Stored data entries
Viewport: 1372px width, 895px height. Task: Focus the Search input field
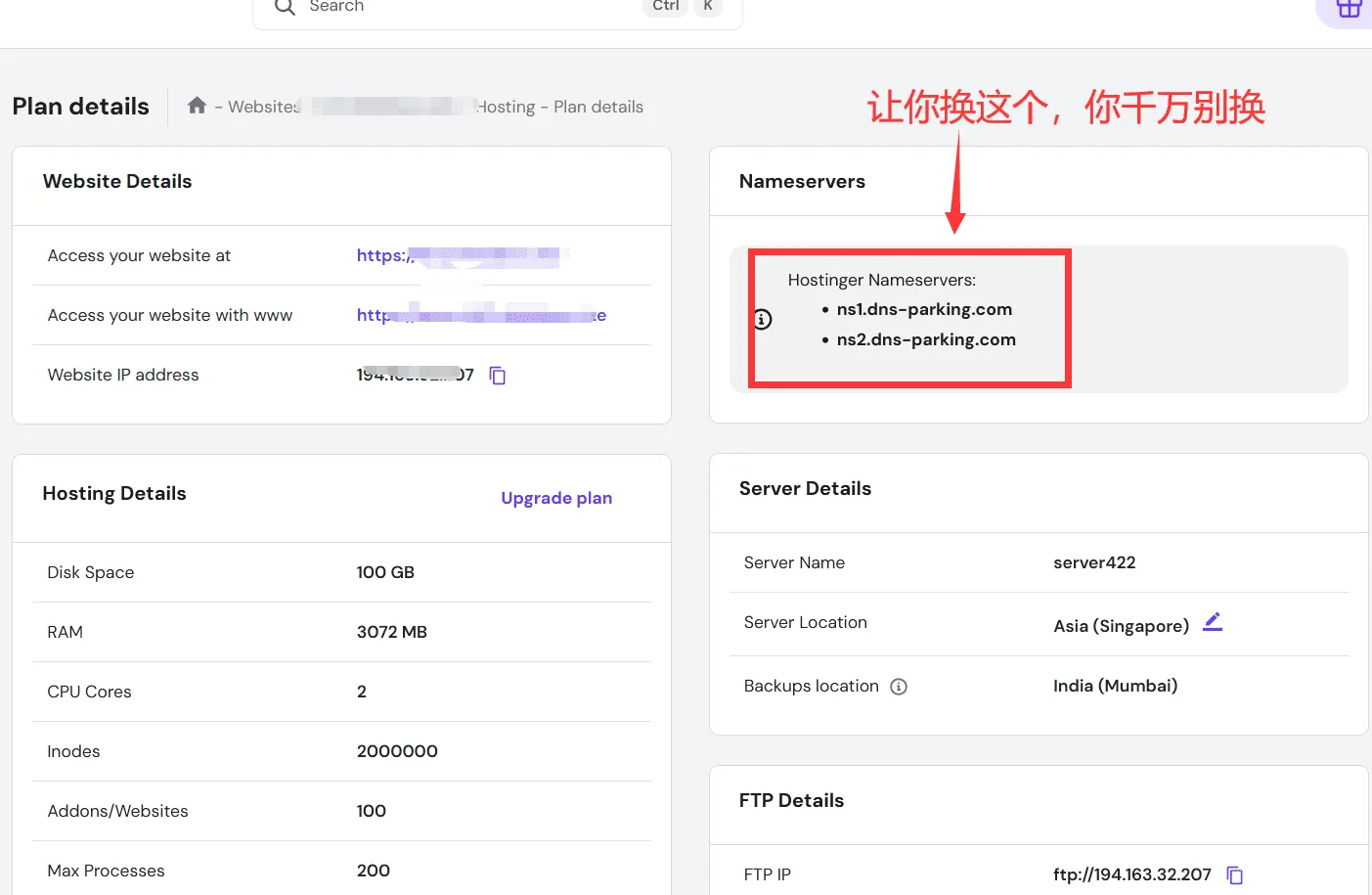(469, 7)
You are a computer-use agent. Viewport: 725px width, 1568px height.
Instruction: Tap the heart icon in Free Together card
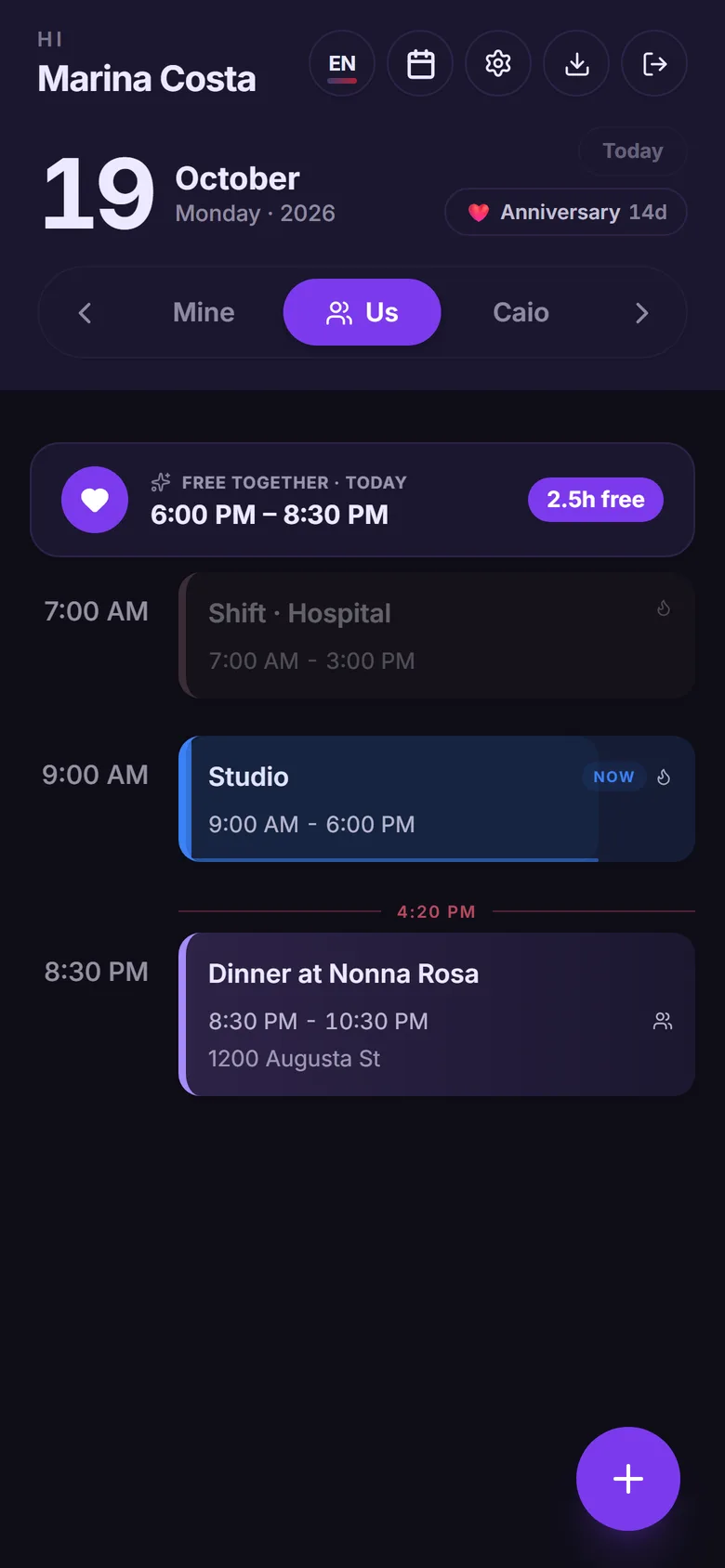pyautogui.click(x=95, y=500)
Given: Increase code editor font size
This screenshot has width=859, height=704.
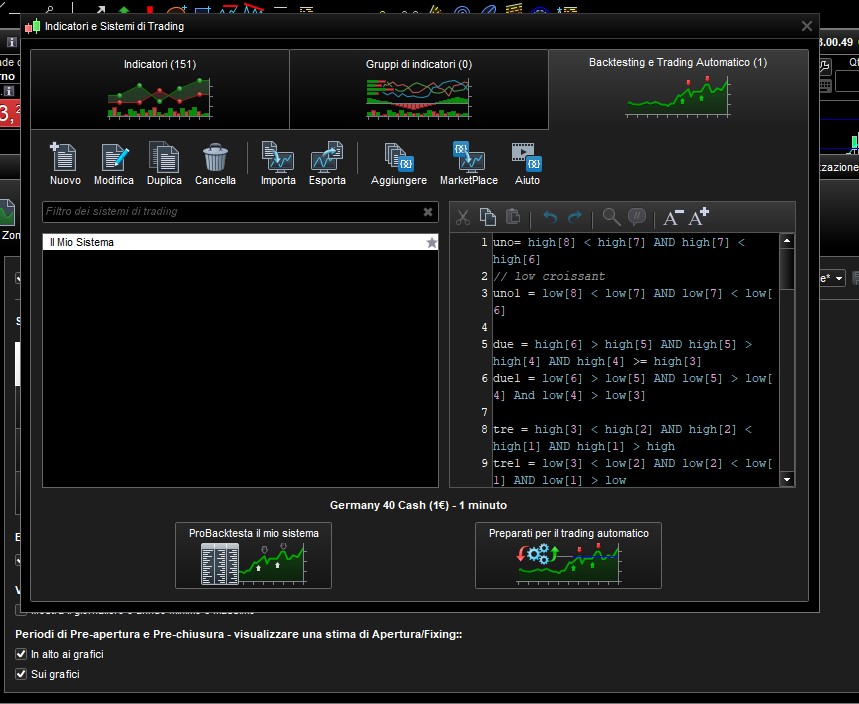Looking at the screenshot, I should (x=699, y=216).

* [WHAT THE EXERCISE ASKS] Drop the images and repeat the data exactly.

* [ANSWER SECTION]
Viewport: 1372px width, 895px height. Task: Focus the Search input field
(469, 7)
You are a computer-use agent. Viewport: 725px width, 1568px height.
Instruction: Tap the heart icon in Free Together card
pyautogui.click(x=95, y=500)
Given: Increase code editor font size
This screenshot has width=859, height=704.
Looking at the screenshot, I should (x=699, y=216).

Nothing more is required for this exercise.